How to deploy your money now A bear favors bonds, small caps, utilities, and isn't ignoring Asia


THE STOCK market is far more frightening for investors than it was a year ago.

Many blue chips, high-techs and small-company stocks have been beaten up so badly in recent weeks that certificates of deposits are looking like attractive investment options.

Consider these numbers put out by Legg Mason Wood Walker Inc.: Last week, more than 60 percent of the stocks on the Standard & Poor's 500 index were trading 10 percent below their 52-week highs.

The results are worse for small-company stocks on the S&P; 600 small-cap index, where 80.67 percent have fallen 10 percent below their 52-week highs, and more than a quarter have plunged so far that they are considered to be in a bear market.

"Visibility is fading," said Michael Metz, chief portfolio strategist with New York-based Oppenheimer & Co.

The view was much clearer on July 16, 1997, when the Dow Jones industrial average shot up to 8,038.89, five months after it had stormed past 7,000.

But since May 13, when the Dow hit a high of 9,211.23, the stock market has bounced violently lower, including a 207-point drop on June 15, on fears that the U.S. economy was in trouble because of problems in Japan and other Asian countries.

Where should investors turn to see the light?

Metz, who has been a bear for several years, favors bonds, small-company stocks and utilities.

Utilities, he says, pay hefty dividends and their earnings are steady.
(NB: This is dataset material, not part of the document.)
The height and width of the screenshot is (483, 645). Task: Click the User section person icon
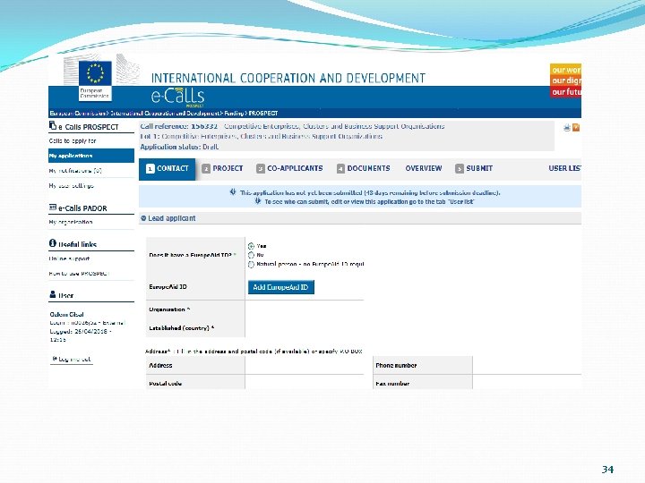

On the bond side, he likes treasuries that mature in two and three years.

"Short-term bonds are really very attractive because they offer no capital risk," he said. "You are absolutely sure to get your money back."

Metz, however, would put some "mad money" in Asia.

The easiest way for investors to tap the overseas market is through mutual funds, and many of them focusing on Asia have taken a beating, so there are good deals out there, particularly in closed-end funds, he said.

Templeton's well-known Dragon Fund, for example, is trading at an 11 percent discount to the assets it holds in the fund, while Scudder's New Asia Fund is trading at a discount of 18 percent.

Asian countries such as Japan are "not going to disappear," Metz said.

"Here you have some extremely low valuations and going-out-of-business sales. The risks are in the stocks [prices] already."

Small-company stocks are also a good place to invest because they have fallen so low that the chances of a rebound are greater, Metz said.

"Some of these blue chips are a more speculative vehicle than a lot of the small, less well-known names," he said. "They are speculative in the sense they incorporate extraordinary optimism, and there is no room for error."

Gordon Croft, a fund manager at Baltimore-based Croft-Leominster Inc., contends that gems can be found among small and large stocks alike.

He says investors should consider picking up promising, quality companies that have fallen 20 percent from their highs.

"That is what we have done," said Croft, who manages about $500 million. "We didn't go overboard, we just stuck our toe in."

Two weeks ago, Croft scooped up several companies involved in energy production, including Oryx Energy Co. and Santa Fe Energy Resources Inc., because he believes that they are undervalued and that crude prices will rise, making their shares more valuable.

There are other ways to reduce risk.

Marvin McIntyre, senior managing director of Legg Mason's high net worth group, likes real estate investment trusts, such as Brandywine Realty Trust, because they pay large dividends.

Brandywine's dividend yield is 6.8 percent, compared with the 1.42 percent average yield paid by S&P; 500 companies.

McIntyre, however, wouldn't rush into Asia for bargains because funds focusing on a single country or region are too risky, he said.

Instead, an investor should consider buying a mutual fund that invests in companies that operate around the world. That way, the investor benefits from the strength of European markets, despite Asia's weakness.

"If Asia goes down and you have an international fund, you are not going to get singed too badly," he said.

There is no sin in having a cash reserve, either, the experts said.

"The mistakes people are making is they are putting all of their money into equities," Metz said.

"The problem in my opinion is that today the U.S. savings rates are not going up. People are depending on the stock market to do their savings for them. I wonder what people are going to do with Junior's college money when it is not rising."